What is K-Nearest Neighbours?

K-Nearest Neighbours (KNN) is a machine-learning algorithm for classification problems. It's an example of a supervised-learning algorithm. Classification problems are where we are trying to identify which group a data-point belongs to, which requires some existing data to train our model against (hence, supervised learning).

As an example: dog breeds come in many shapes and sizes. Within each breed however, the variation is generally smaller. By looking at the height and weight of a dog, can we work out which breed it most likely is?

Look at the three red crosses - could you tell which breed each of those belongs to? How about the blue cross?

How does KNN work?

The KNN algorithm works by finding the points closest to the location of interest and looking at what groups those points belong to. The number of neighbour points used can be varied, depending on whatever works best for our application.

If we were using K=3, we would look at the three closest neighbours to the point of interest. If they were all the same group, then the point of interest would be assigned to that group. If 2/3 neighbours were Group B and the 3rd point was Group A, then the current point would be assigned Group B, since the 2 neighbours outweighs the 1 other.

In the event of a tie between the count of groups, we can then get more sophisticated by weighting the values closest to the point more heavily etc, but let's not go too far down the rabbit-hole...
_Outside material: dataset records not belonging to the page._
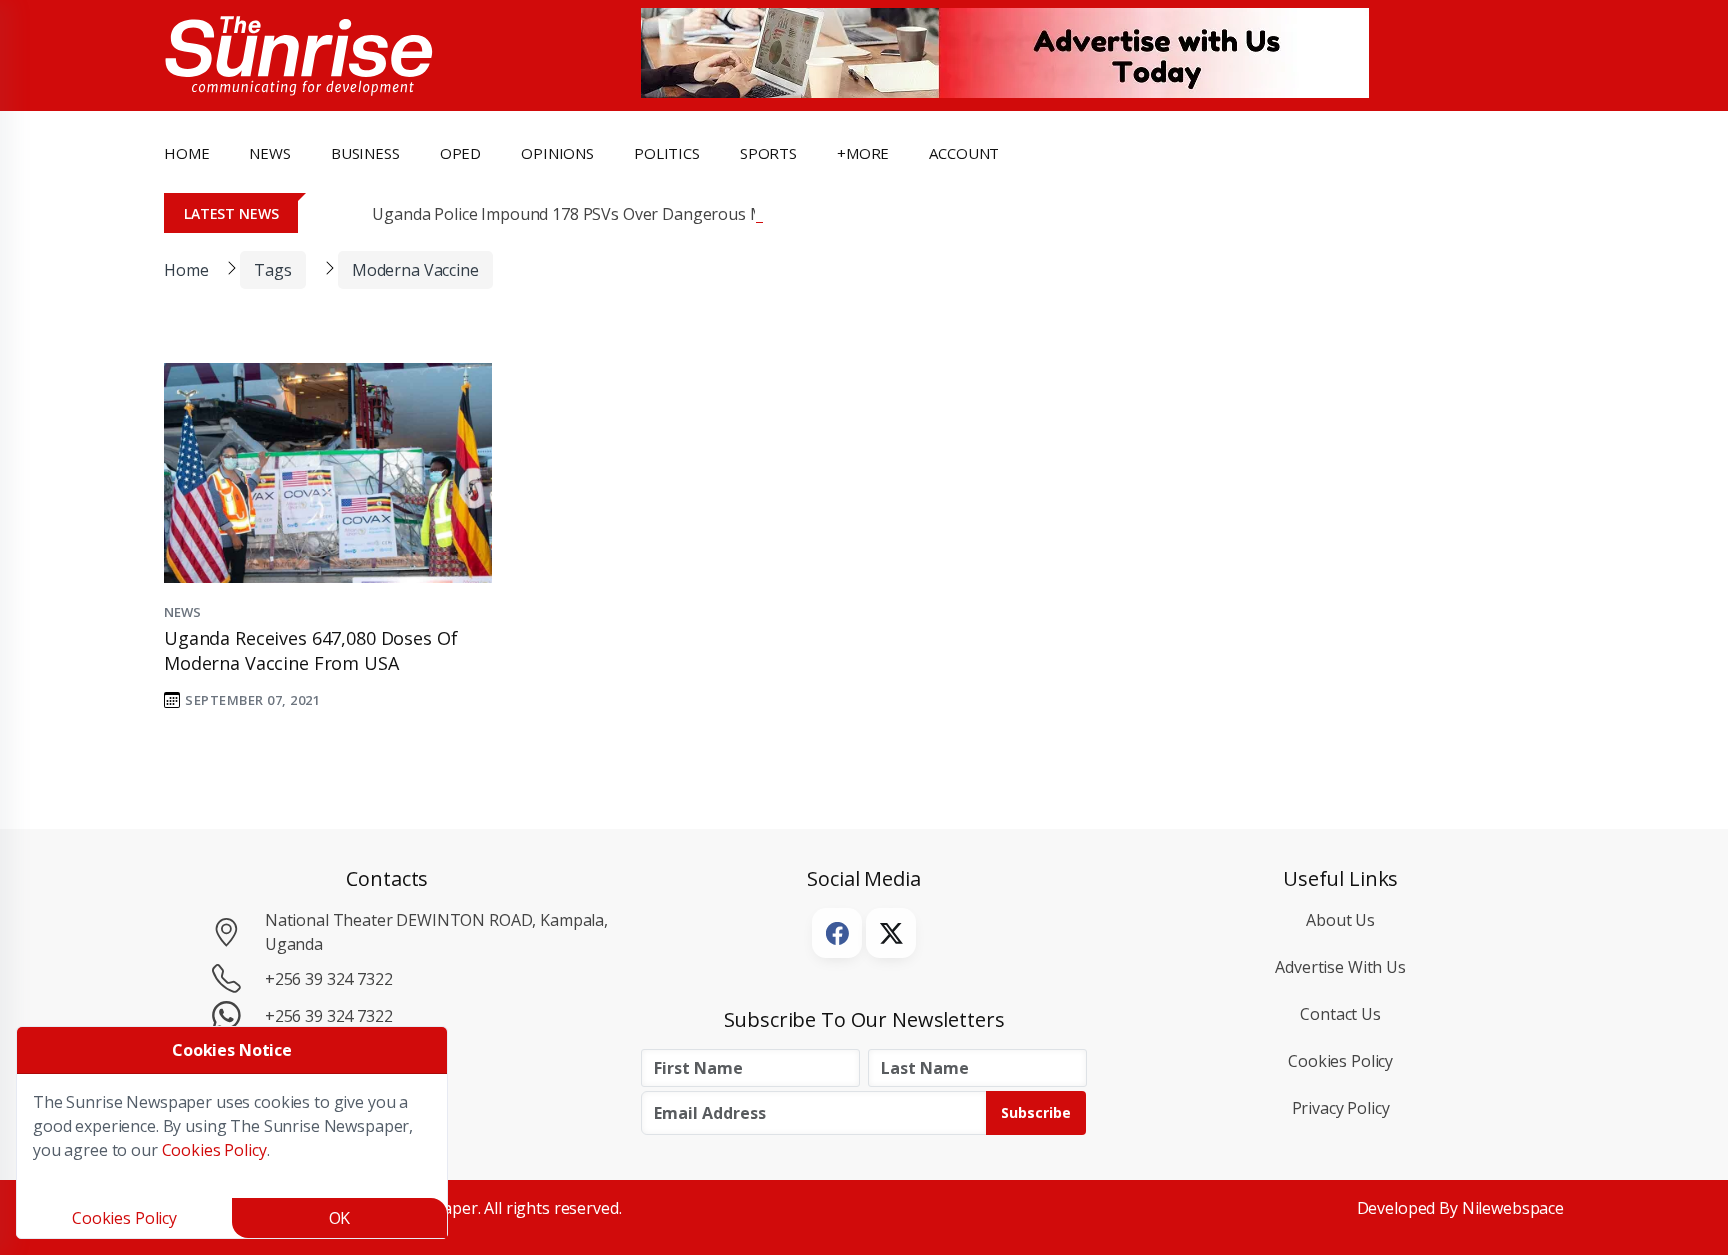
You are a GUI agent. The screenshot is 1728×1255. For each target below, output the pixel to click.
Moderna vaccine (415, 270)
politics (667, 153)
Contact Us (1340, 1014)
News (182, 612)
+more (863, 153)
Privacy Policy (1341, 1108)
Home (186, 153)
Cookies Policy (1340, 1061)
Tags (272, 270)
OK (340, 1218)
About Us (1340, 920)
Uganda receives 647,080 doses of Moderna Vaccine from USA (310, 650)
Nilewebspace (1513, 1208)
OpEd (460, 153)
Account (964, 153)
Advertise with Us (1340, 967)
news (269, 153)
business (365, 153)
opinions (557, 153)
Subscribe (1036, 1112)
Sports (768, 153)
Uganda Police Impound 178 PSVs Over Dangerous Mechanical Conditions (643, 214)
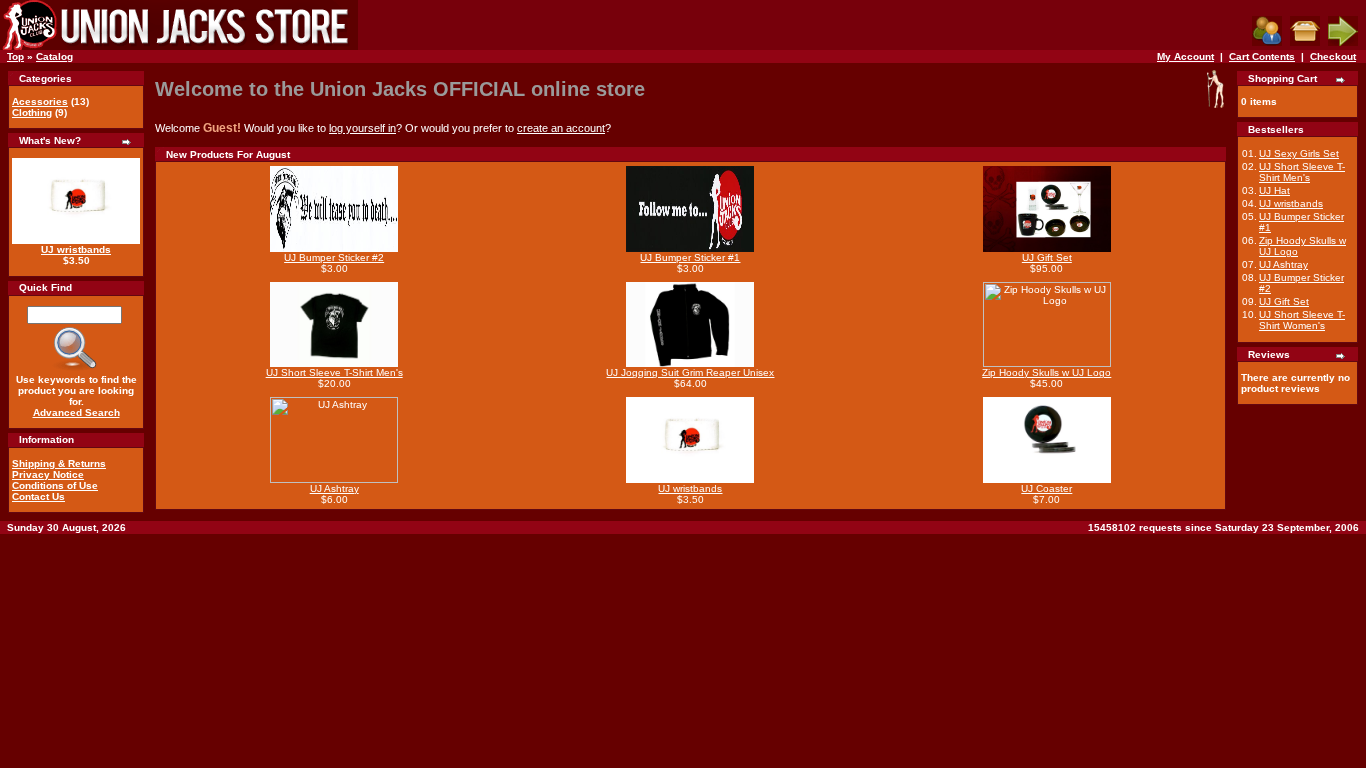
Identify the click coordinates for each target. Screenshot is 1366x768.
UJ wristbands (76, 249)
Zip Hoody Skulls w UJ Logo (1046, 372)
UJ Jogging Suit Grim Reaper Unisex (690, 372)
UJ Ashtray (334, 488)
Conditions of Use (55, 485)
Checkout (1333, 56)
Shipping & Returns (59, 463)
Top (15, 56)
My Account (1185, 56)
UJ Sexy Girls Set (1299, 153)
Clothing (32, 112)
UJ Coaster (1046, 488)
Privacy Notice (48, 474)
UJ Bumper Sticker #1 (690, 257)
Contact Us (38, 496)
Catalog (54, 56)
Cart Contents (1262, 56)
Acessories (40, 101)
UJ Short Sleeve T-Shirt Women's (1302, 320)
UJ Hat (1274, 190)
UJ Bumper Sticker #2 (334, 257)
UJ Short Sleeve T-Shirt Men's (334, 372)
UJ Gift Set (1047, 257)
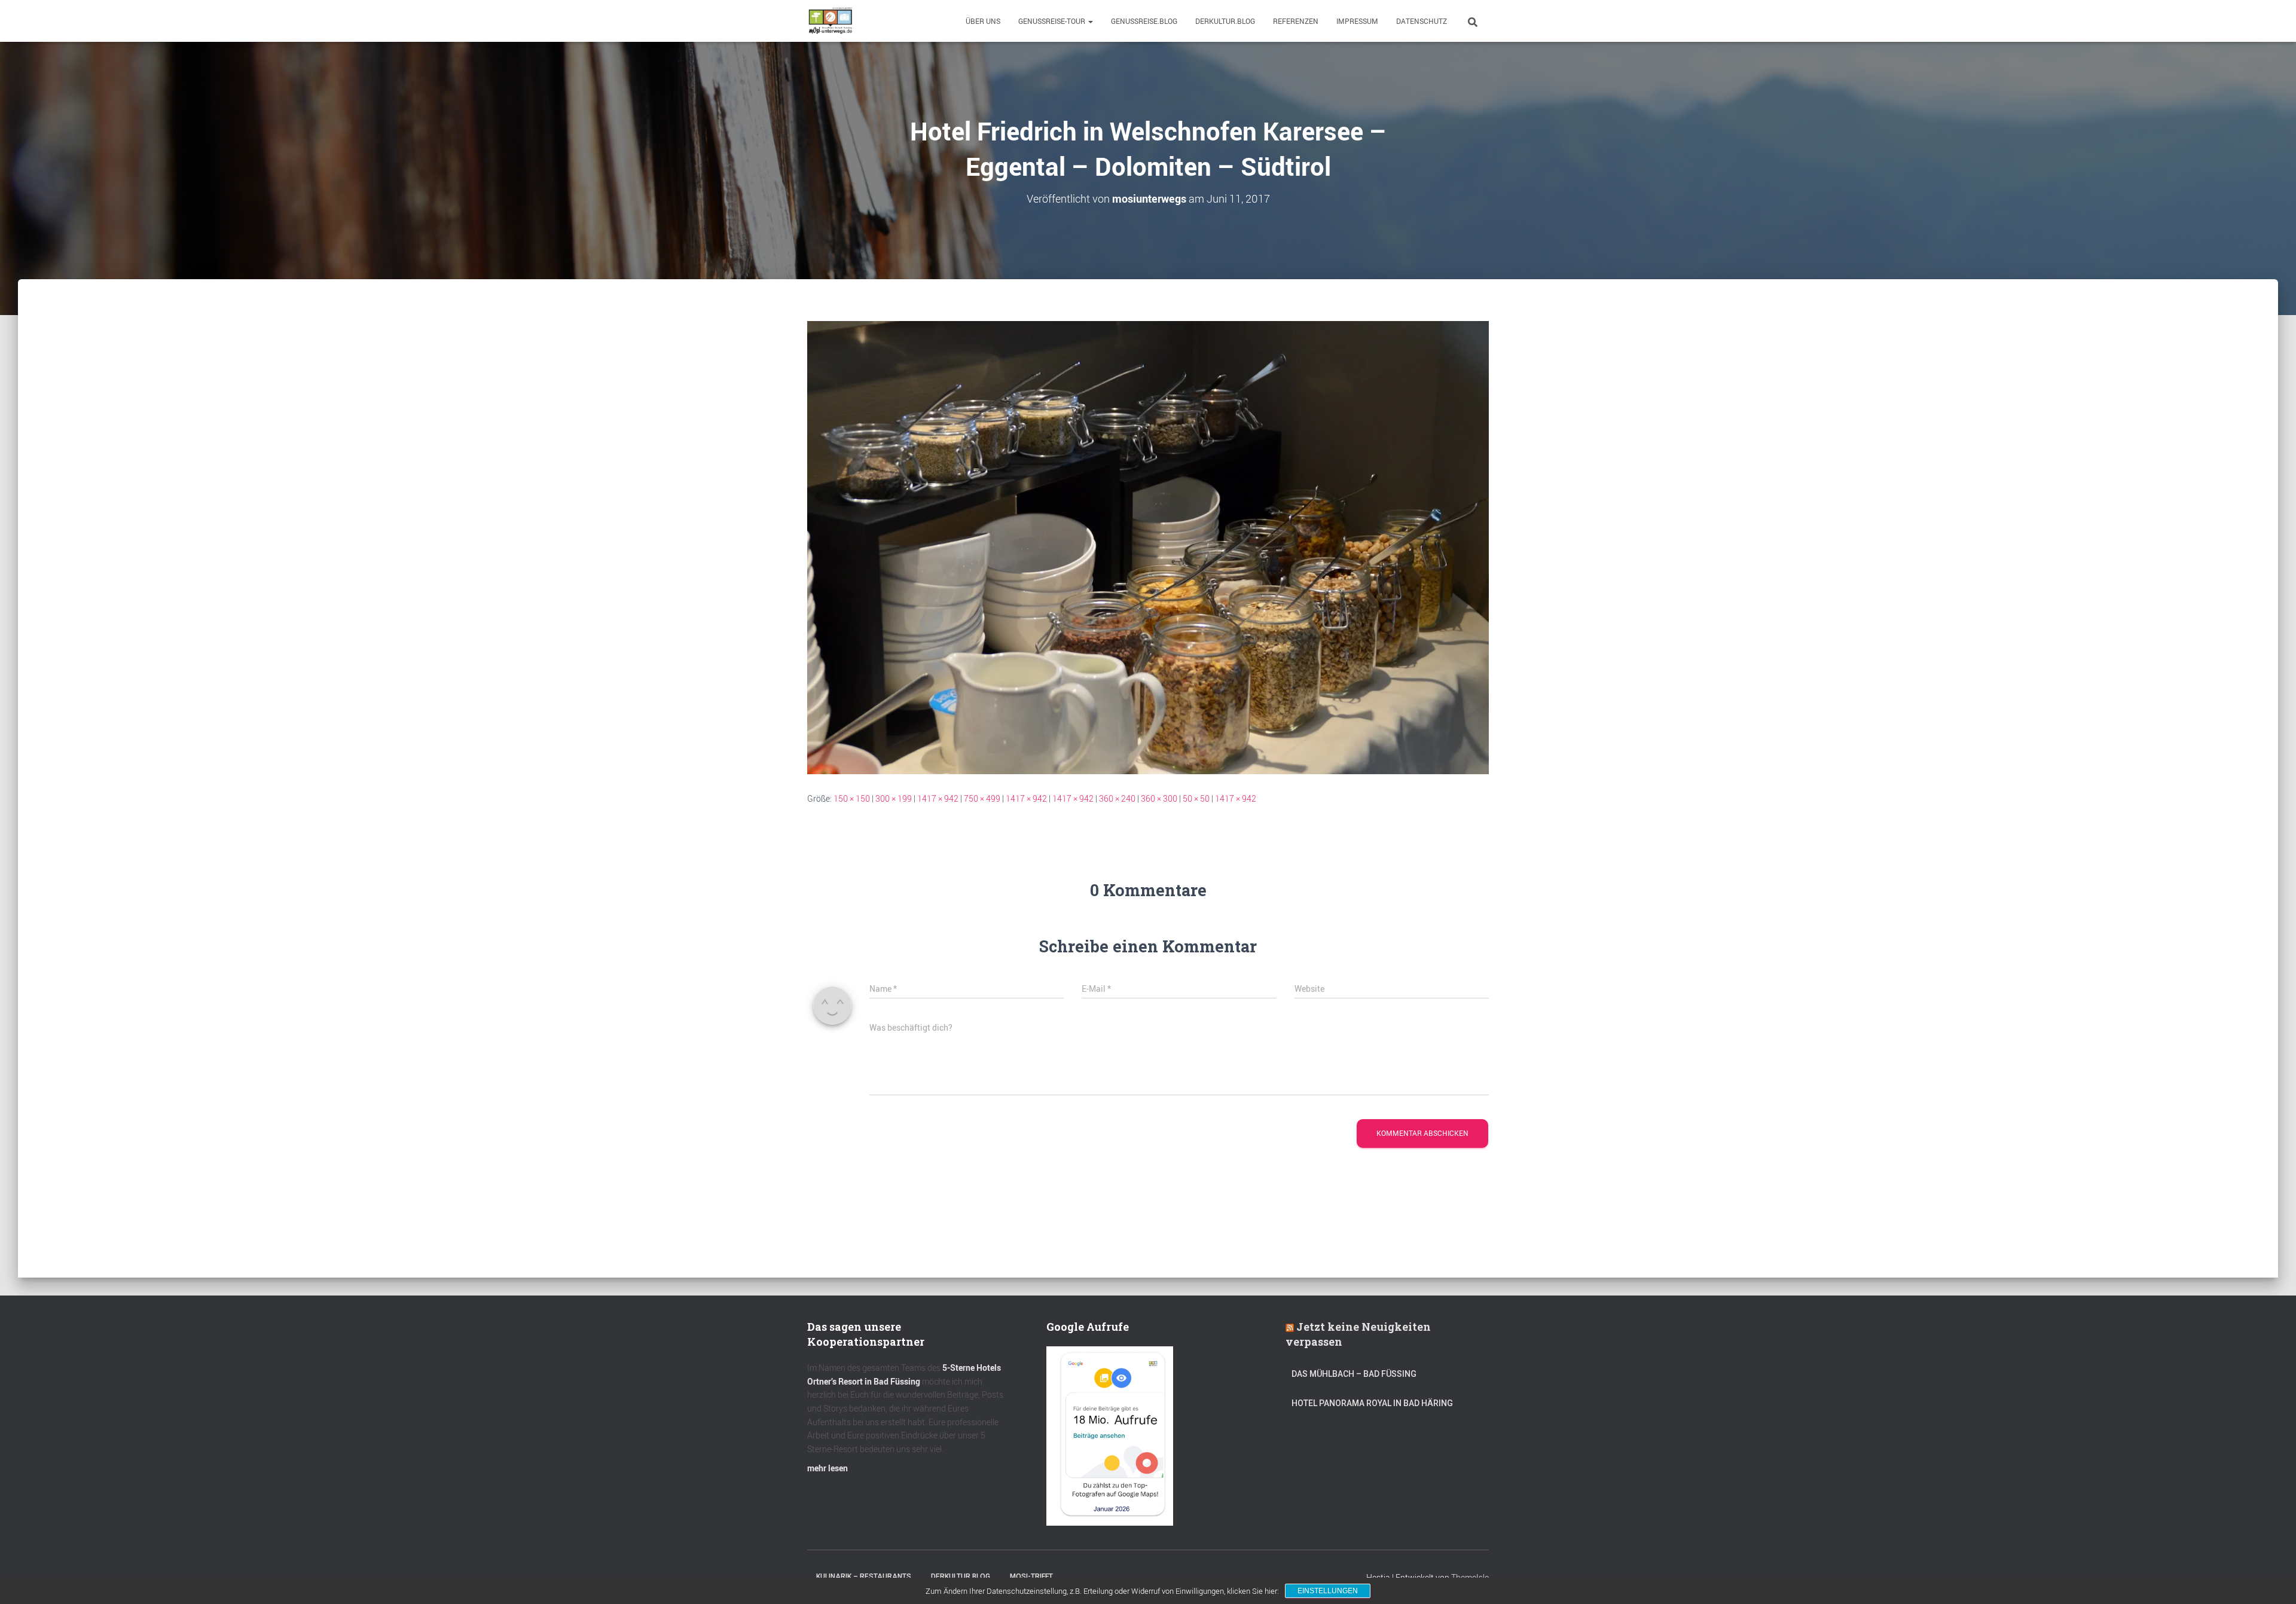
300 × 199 (893, 798)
Right - enough chat, let's get to work! Move the slider to adjust the value of K and see the effect it has on the classification for each square on the grid. Using the same example and data as above, let's see how KNN would classify every point on the grid for different values of K.

I wrote my own basic KNN algorithm for this - it was great fun!

Note how as K increases, the borders generally become smoother as the classifier becomes more robust. However, this method could be skewed by uneven sample sizes for each group. Just one more fun consideration we need to take into account before doing any actual work.

Note: one of the really nice things about the KNN algorithm is how well it translates to multi-dimensional problems. The example given is looking at only two dimensions, but the method and the maths works in the same way for higher order multi-dimensional problems.